▶ _GIVEN PROBLEM_
Return every line of the material below unchanged, character for character.
— Start RECORDS TO USE —
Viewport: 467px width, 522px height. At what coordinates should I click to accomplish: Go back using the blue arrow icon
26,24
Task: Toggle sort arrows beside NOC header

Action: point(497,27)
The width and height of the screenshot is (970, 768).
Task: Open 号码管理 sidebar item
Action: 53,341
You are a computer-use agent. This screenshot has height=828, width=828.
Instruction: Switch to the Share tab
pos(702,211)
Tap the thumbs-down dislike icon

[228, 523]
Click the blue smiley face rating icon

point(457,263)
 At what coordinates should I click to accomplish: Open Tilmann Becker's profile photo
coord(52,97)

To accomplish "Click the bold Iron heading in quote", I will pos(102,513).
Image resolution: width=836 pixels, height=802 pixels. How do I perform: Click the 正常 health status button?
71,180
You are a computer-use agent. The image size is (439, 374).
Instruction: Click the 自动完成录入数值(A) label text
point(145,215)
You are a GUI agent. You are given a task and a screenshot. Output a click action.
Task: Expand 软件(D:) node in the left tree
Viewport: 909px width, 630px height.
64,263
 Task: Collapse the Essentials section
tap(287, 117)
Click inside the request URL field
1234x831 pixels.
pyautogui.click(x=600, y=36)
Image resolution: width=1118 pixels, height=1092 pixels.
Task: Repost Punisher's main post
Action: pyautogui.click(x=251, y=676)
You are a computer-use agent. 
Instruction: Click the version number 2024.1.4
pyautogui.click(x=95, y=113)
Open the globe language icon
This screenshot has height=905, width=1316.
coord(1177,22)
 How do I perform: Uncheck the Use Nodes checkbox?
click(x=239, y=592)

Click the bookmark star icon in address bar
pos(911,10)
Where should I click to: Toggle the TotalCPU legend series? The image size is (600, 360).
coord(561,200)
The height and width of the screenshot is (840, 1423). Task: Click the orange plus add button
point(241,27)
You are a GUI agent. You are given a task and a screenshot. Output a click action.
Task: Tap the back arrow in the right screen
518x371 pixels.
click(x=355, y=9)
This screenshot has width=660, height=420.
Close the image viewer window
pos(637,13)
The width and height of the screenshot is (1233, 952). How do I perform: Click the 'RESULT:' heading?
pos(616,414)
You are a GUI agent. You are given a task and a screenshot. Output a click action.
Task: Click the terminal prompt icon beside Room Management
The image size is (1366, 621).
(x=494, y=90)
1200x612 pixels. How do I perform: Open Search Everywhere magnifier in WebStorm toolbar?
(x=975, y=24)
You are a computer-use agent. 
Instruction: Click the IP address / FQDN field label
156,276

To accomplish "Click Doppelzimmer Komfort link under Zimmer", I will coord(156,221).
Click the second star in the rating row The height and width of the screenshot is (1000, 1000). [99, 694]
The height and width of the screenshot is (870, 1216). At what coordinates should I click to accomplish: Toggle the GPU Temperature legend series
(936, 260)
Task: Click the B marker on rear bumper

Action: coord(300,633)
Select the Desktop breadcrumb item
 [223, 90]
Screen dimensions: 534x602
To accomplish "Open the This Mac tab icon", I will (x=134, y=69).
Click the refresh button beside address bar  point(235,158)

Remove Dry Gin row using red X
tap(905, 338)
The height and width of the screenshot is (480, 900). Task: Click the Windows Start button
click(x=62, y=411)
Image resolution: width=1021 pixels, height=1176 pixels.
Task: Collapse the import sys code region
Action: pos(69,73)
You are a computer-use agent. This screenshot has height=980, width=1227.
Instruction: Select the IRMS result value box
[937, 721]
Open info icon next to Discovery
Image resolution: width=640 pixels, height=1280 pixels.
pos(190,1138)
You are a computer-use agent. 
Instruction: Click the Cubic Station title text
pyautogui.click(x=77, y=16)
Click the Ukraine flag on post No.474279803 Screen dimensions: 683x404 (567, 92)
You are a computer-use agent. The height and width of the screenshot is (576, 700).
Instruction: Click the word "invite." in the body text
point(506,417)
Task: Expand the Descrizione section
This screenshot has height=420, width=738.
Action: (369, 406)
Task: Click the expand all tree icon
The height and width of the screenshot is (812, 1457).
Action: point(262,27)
— End RECORDS TO USE —
▶ _TASK SOLUTION_
Viewport: 467px width, 522px height. At what coordinates should I click to accomplish: Go back using the blue arrow icon
26,24
Task: Toggle sort arrows beside NOC header

Action: point(497,27)
The width and height of the screenshot is (970, 768).
Task: Open 号码管理 sidebar item
Action: 53,341
You are a computer-use agent. This screenshot has height=828, width=828.
Instruction: Switch to the Share tab
pos(702,211)
Tap the thumbs-down dislike icon

[228, 523]
Click the blue smiley face rating icon

point(457,263)
 At what coordinates should I click to accomplish: Open Tilmann Becker's profile photo
coord(52,97)

To accomplish "Click the bold Iron heading in quote", I will pos(102,513).
Image resolution: width=836 pixels, height=802 pixels. How do I perform: Click the 正常 health status button?
71,180
You are a computer-use agent. The image size is (439, 374).
Instruction: Click the 自动完成录入数值(A) label text
point(145,215)
You are a GUI agent. You are given a task and a screenshot. Output a click action.
Task: Expand 软件(D:) node in the left tree
Viewport: 909px width, 630px height.
64,263
 Task: Collapse the Essentials section
tap(287, 117)
Click inside the request URL field
1234x831 pixels.
pyautogui.click(x=600, y=36)
Image resolution: width=1118 pixels, height=1092 pixels.
Task: Repost Punisher's main post
Action: pyautogui.click(x=251, y=676)
You are a computer-use agent. 
Instruction: Click the version number 2024.1.4
pyautogui.click(x=95, y=113)
Open the globe language icon
This screenshot has height=905, width=1316.
coord(1177,22)
 How do I perform: Uncheck the Use Nodes checkbox?
click(x=239, y=592)

Click the bookmark star icon in address bar
pos(911,10)
Where should I click to: Toggle the TotalCPU legend series? The image size is (600, 360).
coord(561,200)
The height and width of the screenshot is (840, 1423). Task: Click the orange plus add button
point(241,27)
You are a GUI agent. You are given a task and a screenshot. Output a click action.
Task: Tap the back arrow in the right screen
518x371 pixels.
click(x=355, y=9)
This screenshot has width=660, height=420.
Close the image viewer window
pos(637,13)
The width and height of the screenshot is (1233, 952). How do I perform: Click the 'RESULT:' heading?
pos(616,414)
You are a GUI agent. You are given a task and a screenshot. Output a click action.
Task: Click the terminal prompt icon beside Room Management
The image size is (1366, 621).
(x=494, y=90)
1200x612 pixels. How do I perform: Open Search Everywhere magnifier in WebStorm toolbar?
(x=975, y=24)
You are a computer-use agent. 
Instruction: Click the IP address / FQDN field label
156,276

To accomplish "Click Doppelzimmer Komfort link under Zimmer", I will coord(156,221).
Click the second star in the rating row The height and width of the screenshot is (1000, 1000). [99, 694]
The height and width of the screenshot is (870, 1216). At what coordinates should I click to accomplish: Toggle the GPU Temperature legend series
(936, 260)
Task: Click the B marker on rear bumper

Action: coord(300,633)
Select the Desktop breadcrumb item
 [223, 90]
Screen dimensions: 534x602
To accomplish "Open the This Mac tab icon", I will (x=134, y=69).
Click the refresh button beside address bar  point(235,158)

Remove Dry Gin row using red X
tap(905, 338)
The height and width of the screenshot is (480, 900). Task: Click the Windows Start button
click(x=62, y=411)
Image resolution: width=1021 pixels, height=1176 pixels.
Task: Collapse the import sys code region
Action: pos(69,73)
You are a computer-use agent. This screenshot has height=980, width=1227.
Instruction: Select the IRMS result value box
[937, 721]
Open info icon next to Discovery
Image resolution: width=640 pixels, height=1280 pixels.
pos(190,1138)
You are a computer-use agent. 
Instruction: Click the Cubic Station title text
pyautogui.click(x=77, y=16)
Click the Ukraine flag on post No.474279803 Screen dimensions: 683x404 (567, 92)
You are a computer-use agent. The height and width of the screenshot is (576, 700).
Instruction: Click the word "invite." in the body text
point(506,417)
Task: Expand the Descrizione section
This screenshot has height=420, width=738.
Action: (369, 406)
Task: Click the expand all tree icon
The height and width of the screenshot is (812, 1457).
Action: point(262,27)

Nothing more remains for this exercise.